- TASK ITEM -
Examine the material below. Gather every line in which the string "logo" appears.

- TASK DATA -
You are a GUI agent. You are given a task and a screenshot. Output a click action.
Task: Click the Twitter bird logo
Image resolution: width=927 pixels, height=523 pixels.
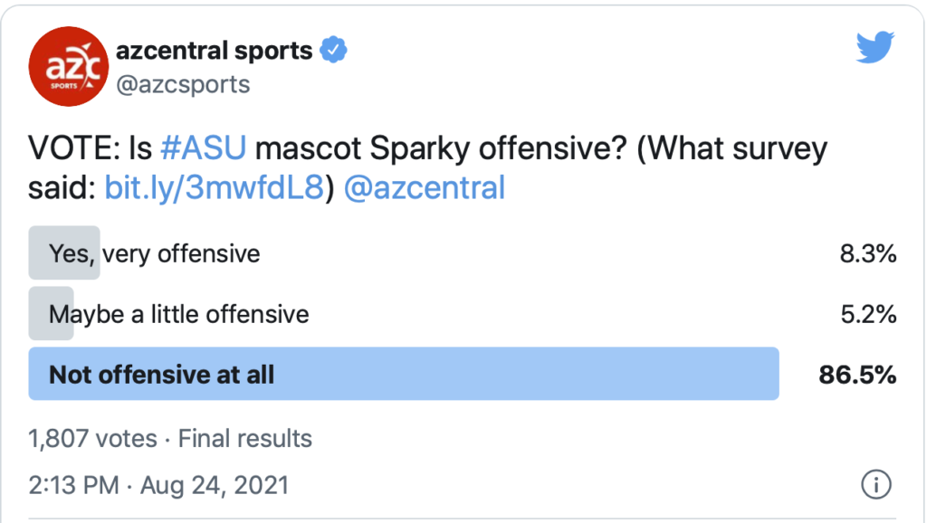point(874,48)
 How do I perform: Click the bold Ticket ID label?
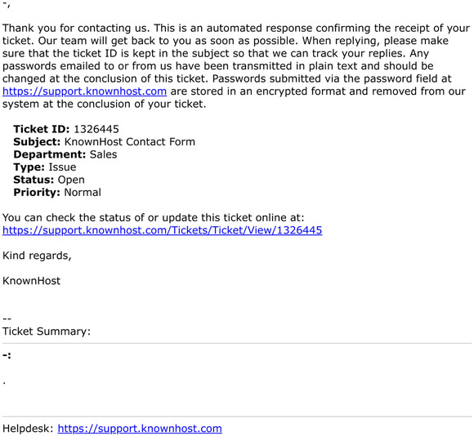42,129
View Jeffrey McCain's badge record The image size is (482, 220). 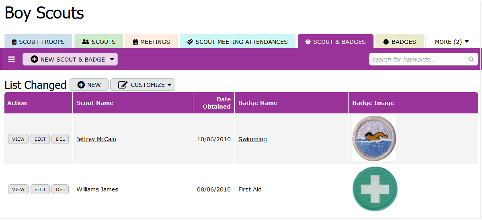click(18, 139)
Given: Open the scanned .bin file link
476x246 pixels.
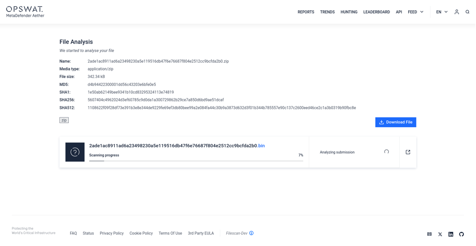Looking at the screenshot, I should click(177, 146).
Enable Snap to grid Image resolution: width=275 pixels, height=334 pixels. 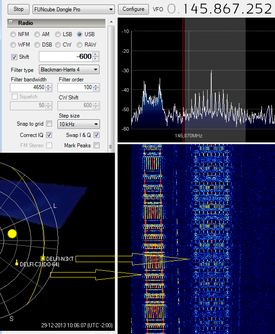point(49,124)
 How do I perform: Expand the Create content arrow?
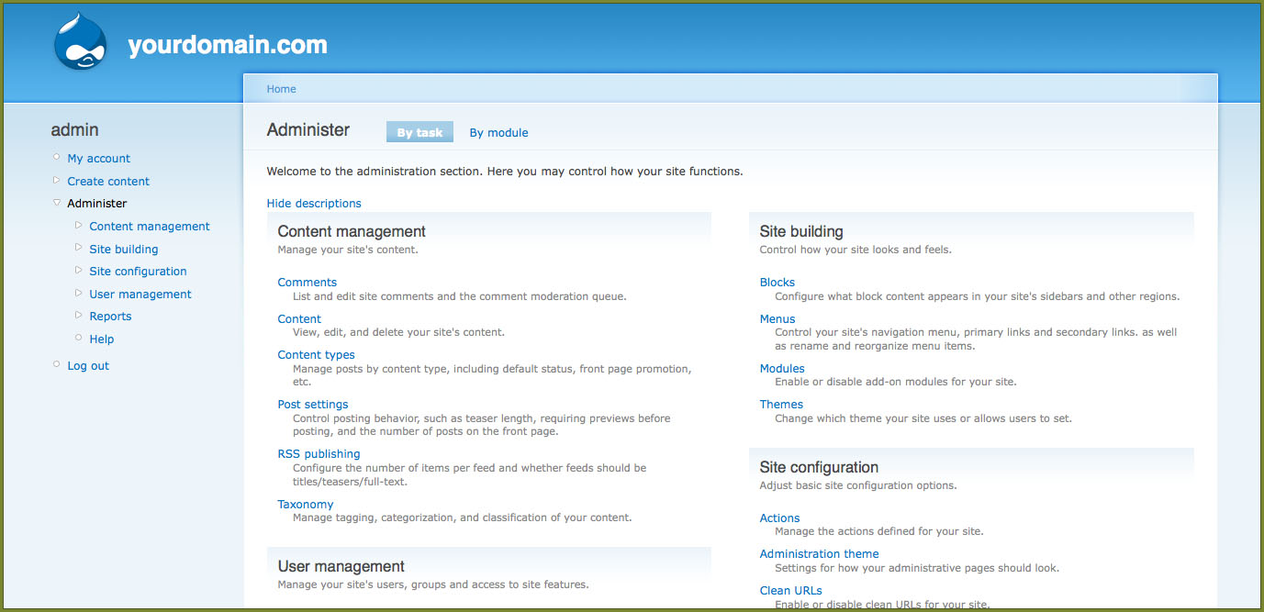click(x=57, y=181)
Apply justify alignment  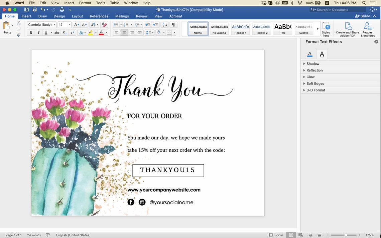pos(139,32)
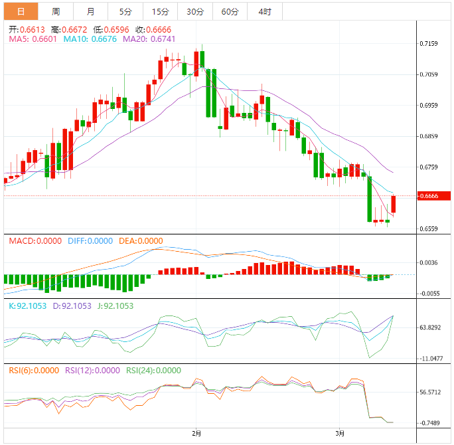
Task: Select the 15分 timeframe tab
Action: tap(160, 11)
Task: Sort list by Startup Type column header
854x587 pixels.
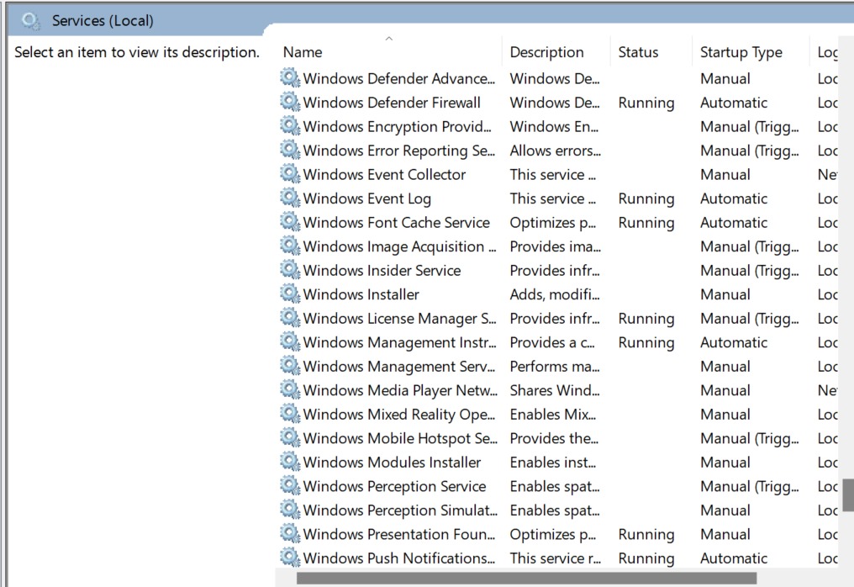Action: pyautogui.click(x=741, y=52)
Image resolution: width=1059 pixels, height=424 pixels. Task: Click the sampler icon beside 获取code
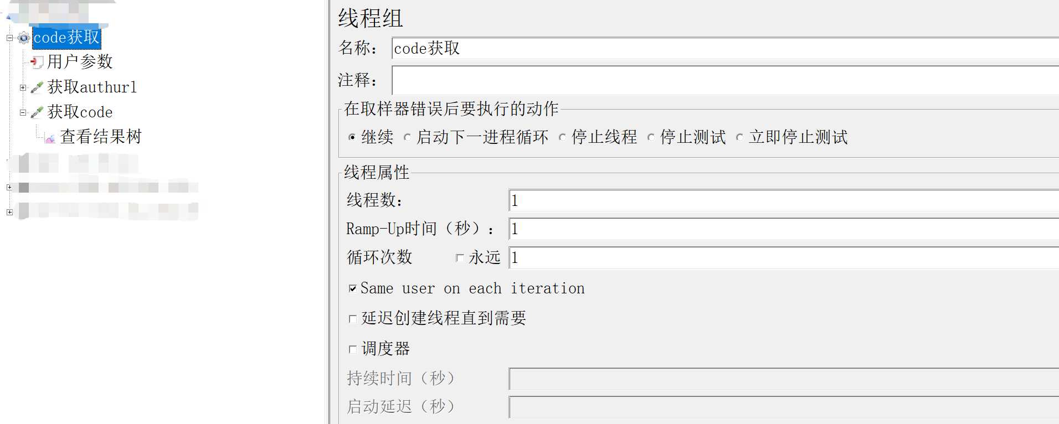tap(37, 112)
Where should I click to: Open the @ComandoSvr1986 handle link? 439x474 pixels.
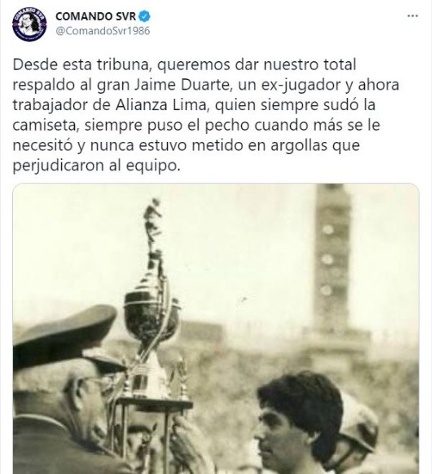pos(103,31)
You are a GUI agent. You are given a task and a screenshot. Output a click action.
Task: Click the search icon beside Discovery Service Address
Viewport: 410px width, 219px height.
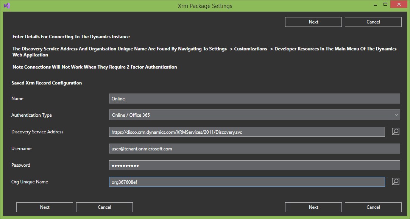[x=395, y=132]
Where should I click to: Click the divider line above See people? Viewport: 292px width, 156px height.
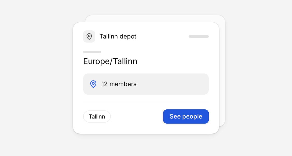[x=146, y=103]
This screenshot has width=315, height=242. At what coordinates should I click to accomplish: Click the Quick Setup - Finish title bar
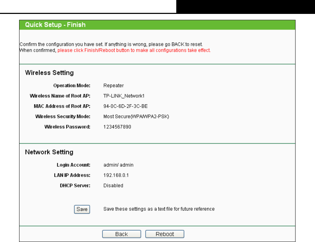pos(55,25)
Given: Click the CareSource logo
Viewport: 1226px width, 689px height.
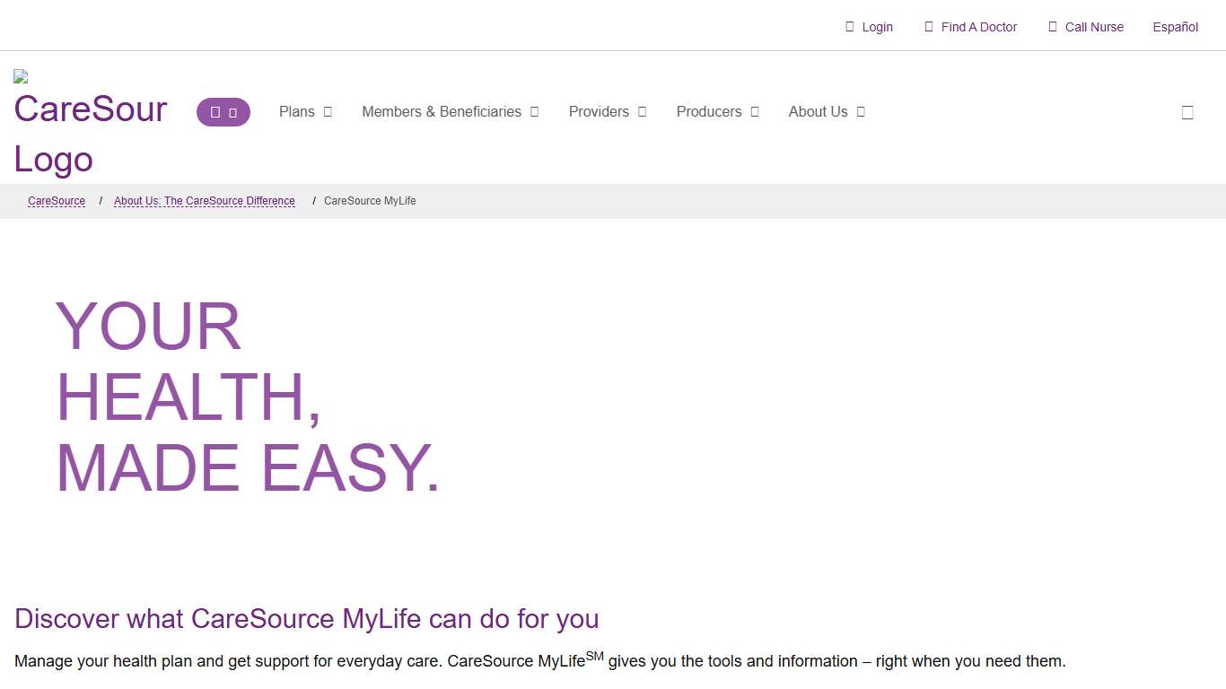Looking at the screenshot, I should pos(90,117).
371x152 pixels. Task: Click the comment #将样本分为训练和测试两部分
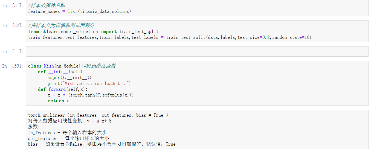[61, 26]
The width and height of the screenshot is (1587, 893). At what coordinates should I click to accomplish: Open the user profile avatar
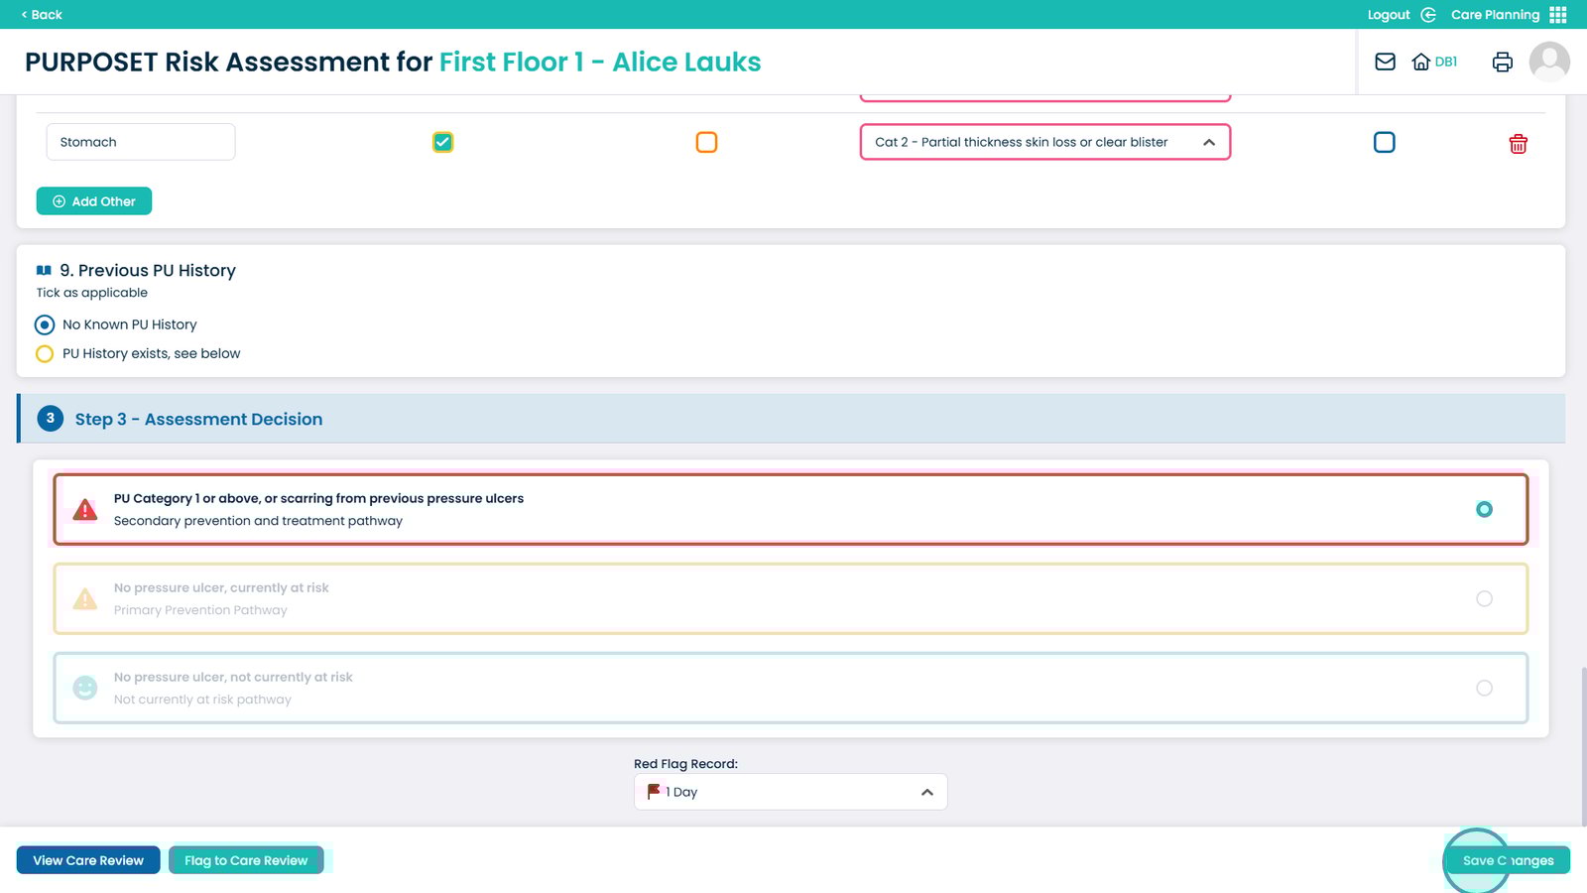pos(1548,62)
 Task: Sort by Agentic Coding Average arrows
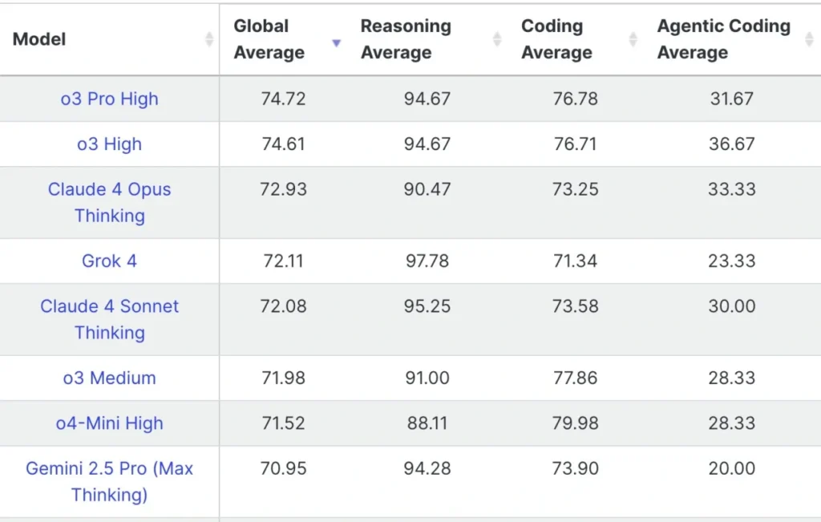coord(810,39)
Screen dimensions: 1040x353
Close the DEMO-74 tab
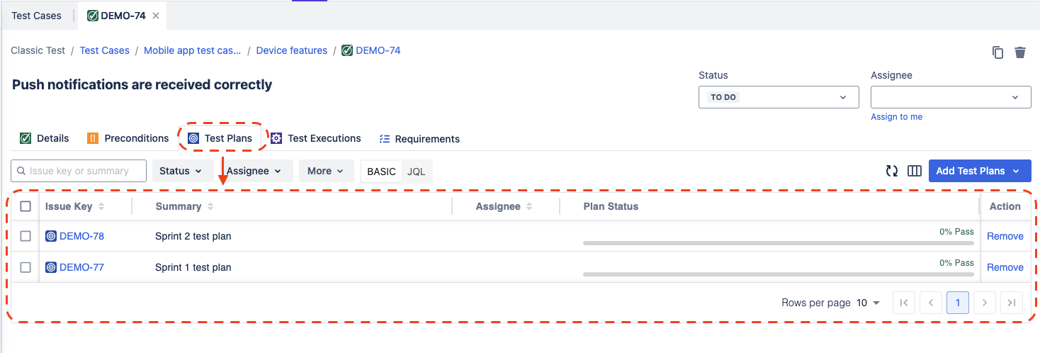coord(156,16)
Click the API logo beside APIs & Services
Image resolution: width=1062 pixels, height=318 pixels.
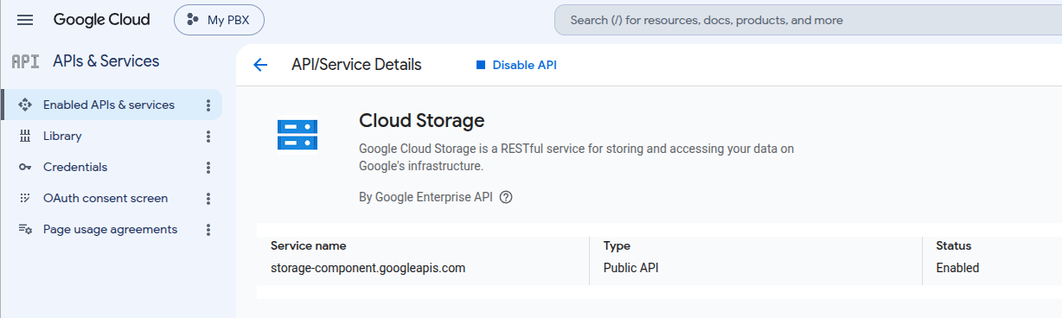(x=25, y=61)
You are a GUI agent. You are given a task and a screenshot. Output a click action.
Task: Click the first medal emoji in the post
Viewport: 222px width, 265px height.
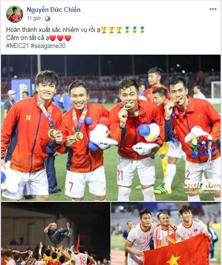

- SOLUTION -
Task: Click the Twitter bird logo
Given: Click the CareSource logo
Click the API logo beside APIs & Services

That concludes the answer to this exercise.